Last month, the board learned that more than half of the school buildings were 40 to 60 years old and that enrollment at 21 schools exceeds estimated capacity, based on a facilities study by Columbia-based construction company M.B. Kahn.
With less than $14 million available each year for maintenance and repairs, major upgrades soak up a lot of the district's budget. Additions and renovations to Millbrook Elementary this past year cost $5.9 million.
Though board members stressed that they aren't ready to move just yet on a bond referendum to help with costs, they know classroom conditions need to be improved.
Each year, the district updates a five-year facility plan that prioritizes maintenance and long-term goals. According to the facilities study, if the district continued to work with less than $14 million each year, it would take almost 30 years to complete the "to do" list. By then, the newest schools now would be in the same shape as the ones that desperately need work today.
The list below shows what work needs to be done and what the district has already accomplished by stretching the little money it has.
In the center of Aiken County, Area 1 boasts the most schools and almost 40 percent of the district's enrollment of more than 23,000.
The area shows great need for more space, evident at Aiken High School, which has about 1,689 students.
In recent years, the high school added an annex and moved classrooms to the old North Aiken Elementary building next door. But space in that 1953 building is sparse, and 22 portables are used daily.
In the next five years, plans call for fresh paint, a new gym floor and a new air and heating system in the annex, but no major construction.
According to the study, the school needs more than $33 million in work, including an expansion, roof replacement and erosion control.
In recent years, the district has upgraded several Area 1 facilities, including Schofield Middle School, built in 1951 and remodeled in 2003. The school looks just like any built this decade.
North Augusta schools will continue to flourish as growth in the area continues.
Over the past five years, school enrollment at the seven area schools has increased almost 7 percent. Mossy Creek Elementary, built in 2005, already needs four portables to accommodate 718 pupils. The cafeteria also needs expansion.
Older schools show signs of wear and tear. North Augusta Middle, one of the older buildings in the district, was constructed in 1954. Facility updates on the five-year plan were delayed after construction on the new Byrd Elementary went over budget last year.
An addition would cost an estimated $1.8 million, but it can't come soon enough -- pupils are already in nine portables. M.B. Kahn projections included a $24.6 million rebuilding plan to update most of the school's current systems, but the needs far outweigh the school district's budget.
Area 3 bridges many communities together, including Graniteville, Langley, Bath and Clearwater.
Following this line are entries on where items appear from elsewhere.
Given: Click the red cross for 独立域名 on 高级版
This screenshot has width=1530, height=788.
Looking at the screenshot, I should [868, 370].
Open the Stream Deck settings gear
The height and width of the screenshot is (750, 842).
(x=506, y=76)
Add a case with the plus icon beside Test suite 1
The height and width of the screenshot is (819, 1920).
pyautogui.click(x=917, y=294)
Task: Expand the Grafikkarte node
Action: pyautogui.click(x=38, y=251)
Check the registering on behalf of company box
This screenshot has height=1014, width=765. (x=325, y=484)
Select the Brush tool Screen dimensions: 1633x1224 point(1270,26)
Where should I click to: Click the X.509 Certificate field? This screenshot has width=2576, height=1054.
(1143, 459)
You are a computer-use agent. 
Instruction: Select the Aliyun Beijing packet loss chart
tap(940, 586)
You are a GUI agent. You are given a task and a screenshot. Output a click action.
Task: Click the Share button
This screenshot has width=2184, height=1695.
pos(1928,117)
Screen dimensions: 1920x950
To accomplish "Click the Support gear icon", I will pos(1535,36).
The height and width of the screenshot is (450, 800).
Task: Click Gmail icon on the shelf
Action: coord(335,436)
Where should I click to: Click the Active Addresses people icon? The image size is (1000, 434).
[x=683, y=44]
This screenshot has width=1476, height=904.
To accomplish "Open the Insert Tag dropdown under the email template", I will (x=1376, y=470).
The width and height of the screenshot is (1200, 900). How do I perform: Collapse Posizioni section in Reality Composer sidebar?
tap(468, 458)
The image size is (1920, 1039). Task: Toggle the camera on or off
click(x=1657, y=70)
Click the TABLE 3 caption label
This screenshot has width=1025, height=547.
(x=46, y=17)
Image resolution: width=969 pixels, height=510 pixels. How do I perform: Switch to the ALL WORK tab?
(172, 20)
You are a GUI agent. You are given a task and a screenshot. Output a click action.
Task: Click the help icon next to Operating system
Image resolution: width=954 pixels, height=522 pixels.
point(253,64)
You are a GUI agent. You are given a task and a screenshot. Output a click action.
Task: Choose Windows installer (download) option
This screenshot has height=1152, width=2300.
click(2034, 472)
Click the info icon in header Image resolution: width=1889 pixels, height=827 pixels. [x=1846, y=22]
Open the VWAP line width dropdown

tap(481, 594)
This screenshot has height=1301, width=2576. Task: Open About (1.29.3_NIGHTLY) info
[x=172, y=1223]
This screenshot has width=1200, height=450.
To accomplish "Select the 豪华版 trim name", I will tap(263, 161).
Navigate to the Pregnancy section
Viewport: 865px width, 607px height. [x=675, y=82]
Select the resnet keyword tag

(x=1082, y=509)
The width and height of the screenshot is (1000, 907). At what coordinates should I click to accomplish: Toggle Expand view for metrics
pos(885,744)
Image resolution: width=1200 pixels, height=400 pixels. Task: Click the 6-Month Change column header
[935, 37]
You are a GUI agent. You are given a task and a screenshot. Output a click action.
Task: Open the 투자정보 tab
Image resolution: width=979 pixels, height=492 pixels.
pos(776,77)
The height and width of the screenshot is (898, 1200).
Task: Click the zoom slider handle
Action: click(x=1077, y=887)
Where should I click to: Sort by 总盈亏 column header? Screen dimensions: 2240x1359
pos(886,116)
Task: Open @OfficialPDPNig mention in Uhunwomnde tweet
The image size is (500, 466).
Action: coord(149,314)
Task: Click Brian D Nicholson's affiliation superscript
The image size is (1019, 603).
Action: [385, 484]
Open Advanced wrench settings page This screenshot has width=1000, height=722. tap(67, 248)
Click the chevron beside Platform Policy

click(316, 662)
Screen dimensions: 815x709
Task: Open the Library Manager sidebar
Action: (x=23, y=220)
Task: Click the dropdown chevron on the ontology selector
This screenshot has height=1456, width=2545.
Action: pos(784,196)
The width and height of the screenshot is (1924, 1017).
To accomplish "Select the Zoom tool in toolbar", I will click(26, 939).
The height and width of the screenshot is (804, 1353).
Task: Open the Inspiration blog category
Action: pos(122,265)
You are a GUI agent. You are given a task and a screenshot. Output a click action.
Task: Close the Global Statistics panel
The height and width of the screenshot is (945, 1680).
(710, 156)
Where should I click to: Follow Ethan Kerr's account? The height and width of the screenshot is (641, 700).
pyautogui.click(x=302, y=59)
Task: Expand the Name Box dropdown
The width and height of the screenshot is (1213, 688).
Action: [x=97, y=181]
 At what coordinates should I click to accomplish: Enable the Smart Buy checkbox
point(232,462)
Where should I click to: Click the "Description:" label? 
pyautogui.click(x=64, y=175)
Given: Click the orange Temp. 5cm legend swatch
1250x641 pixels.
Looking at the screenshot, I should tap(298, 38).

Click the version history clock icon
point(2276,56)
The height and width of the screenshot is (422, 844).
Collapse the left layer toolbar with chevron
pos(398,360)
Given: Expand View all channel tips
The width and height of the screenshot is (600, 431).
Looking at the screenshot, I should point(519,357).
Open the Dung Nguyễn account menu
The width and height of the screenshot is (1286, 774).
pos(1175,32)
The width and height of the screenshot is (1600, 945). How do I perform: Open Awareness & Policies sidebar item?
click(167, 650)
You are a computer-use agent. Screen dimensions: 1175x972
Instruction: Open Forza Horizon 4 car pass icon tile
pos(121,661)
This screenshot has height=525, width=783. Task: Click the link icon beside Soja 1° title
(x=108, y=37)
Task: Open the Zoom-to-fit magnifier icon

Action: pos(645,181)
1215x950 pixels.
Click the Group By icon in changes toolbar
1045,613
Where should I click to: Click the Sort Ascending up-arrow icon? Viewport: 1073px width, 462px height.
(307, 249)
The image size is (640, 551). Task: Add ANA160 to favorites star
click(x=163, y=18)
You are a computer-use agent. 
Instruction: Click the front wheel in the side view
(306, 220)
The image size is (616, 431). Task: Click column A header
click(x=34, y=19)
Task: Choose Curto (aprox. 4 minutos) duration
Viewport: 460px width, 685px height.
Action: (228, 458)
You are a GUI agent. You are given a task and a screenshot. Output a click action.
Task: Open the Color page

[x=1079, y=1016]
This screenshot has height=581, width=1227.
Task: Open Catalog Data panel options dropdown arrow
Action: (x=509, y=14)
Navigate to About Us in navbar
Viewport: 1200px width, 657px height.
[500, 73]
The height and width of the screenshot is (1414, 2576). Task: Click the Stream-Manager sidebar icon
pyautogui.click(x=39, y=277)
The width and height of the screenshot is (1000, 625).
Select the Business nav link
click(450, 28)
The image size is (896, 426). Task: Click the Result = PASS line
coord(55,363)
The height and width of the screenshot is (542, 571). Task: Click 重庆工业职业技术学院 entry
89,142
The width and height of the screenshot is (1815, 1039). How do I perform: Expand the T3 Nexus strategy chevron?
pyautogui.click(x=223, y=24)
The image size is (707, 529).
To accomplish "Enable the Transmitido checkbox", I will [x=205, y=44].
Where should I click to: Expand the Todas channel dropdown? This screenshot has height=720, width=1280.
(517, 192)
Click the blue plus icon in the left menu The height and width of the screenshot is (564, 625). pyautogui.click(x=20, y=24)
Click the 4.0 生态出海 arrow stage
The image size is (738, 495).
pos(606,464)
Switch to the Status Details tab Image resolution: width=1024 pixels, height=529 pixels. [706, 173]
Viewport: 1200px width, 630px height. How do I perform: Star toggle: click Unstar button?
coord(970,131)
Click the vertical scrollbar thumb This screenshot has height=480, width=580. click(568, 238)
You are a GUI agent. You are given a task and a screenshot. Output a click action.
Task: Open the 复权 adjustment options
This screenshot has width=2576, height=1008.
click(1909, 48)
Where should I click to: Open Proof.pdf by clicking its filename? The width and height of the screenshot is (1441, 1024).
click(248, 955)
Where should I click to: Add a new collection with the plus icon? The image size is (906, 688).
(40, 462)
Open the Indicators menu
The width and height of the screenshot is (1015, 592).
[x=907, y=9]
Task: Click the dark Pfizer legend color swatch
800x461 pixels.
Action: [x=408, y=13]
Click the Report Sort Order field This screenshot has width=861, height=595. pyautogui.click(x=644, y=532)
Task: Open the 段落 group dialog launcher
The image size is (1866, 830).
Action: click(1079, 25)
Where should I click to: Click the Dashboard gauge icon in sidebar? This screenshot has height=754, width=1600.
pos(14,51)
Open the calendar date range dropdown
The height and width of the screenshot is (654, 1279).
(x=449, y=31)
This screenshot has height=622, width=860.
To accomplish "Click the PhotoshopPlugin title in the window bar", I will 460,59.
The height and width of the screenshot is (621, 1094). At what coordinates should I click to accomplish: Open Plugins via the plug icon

The area also has the oldest school in the district, Leavelle-McCampbell Middle School, built in 1920.
At the school's front entrance, a grand staircase and wood fixtures take visitors back to the time when mills were booming and the town was growing. The building has many stories to tell, not just of education, but of how life has changed in the area.
The town no longer is a major force in industry, and wear and tear has weakened the pillar of history in the center of Graniteville.
The school, one of the district's few two-story buildings, struggles to meet the needs of the handicapped with an elevator, and the kitchen and cafeteria are far too small to meet the needs of 420 pupils.
The district respected the history of Area 1's Schofield Middle School during remodeling work there, and school board Chairwoman Christine Sanders said she hopes that would be the case at Leavelle-McCampbell.
While Leavelle-McCampbell is still in operation, Byrd Elementary's pupils will move to a new location off Bettis Academy Road. Only the name will stay the same. While the old school offers 1950s nostalgia, the new school will give 600 pupils a safer area to play and attend class -- and have lunch in the same building.
Located on the outskirts of Aiken County and part of Saluda County, Area 4 schools vary greatly from those in city limits. Smaller classes mean principals know the names of every pupil and every sibling.
A new elementary and middle school built in the Wagener area offers updated facilities and technology. But Wagener-Salley High School doesn't offer the same updated learning environment.
Built in 1939, the school still has hardwood lockers lining the walls, but they have a coat of child-friendly bright orange paint. Students have enough class space, but technology growth is limited and computer lab space is lacking.
Ridge Spring-Monetta Elementary and Middle School is in a similar situation as the old Wagener-Salley High School. Built in 1952, the elementary/middle school hybrid has started to show its age, with major overhauls on windows, ceilings and electrical service needed. The five-year facility plan includes a $1.7 million renovation and addition for the school, including a new roof.
Covering the outer edges of the southern side of Aiken County, Area 5 schools don't face as many critical challenges as those elsewhere. Enrollment isn't at capacity, and major renovations aren't needed on several buildings.
As part of a phase plan on the five-year facility improvement plan, Jackson Middle School will receive the most significant upgrades in the next few years. The original 1955 building was upgraded in 1963 and 1991 for classroom space and administrative offices. The cafeteria and kitchen, however, still need repairs. Almost $4 million in renovations are scheduled next school year.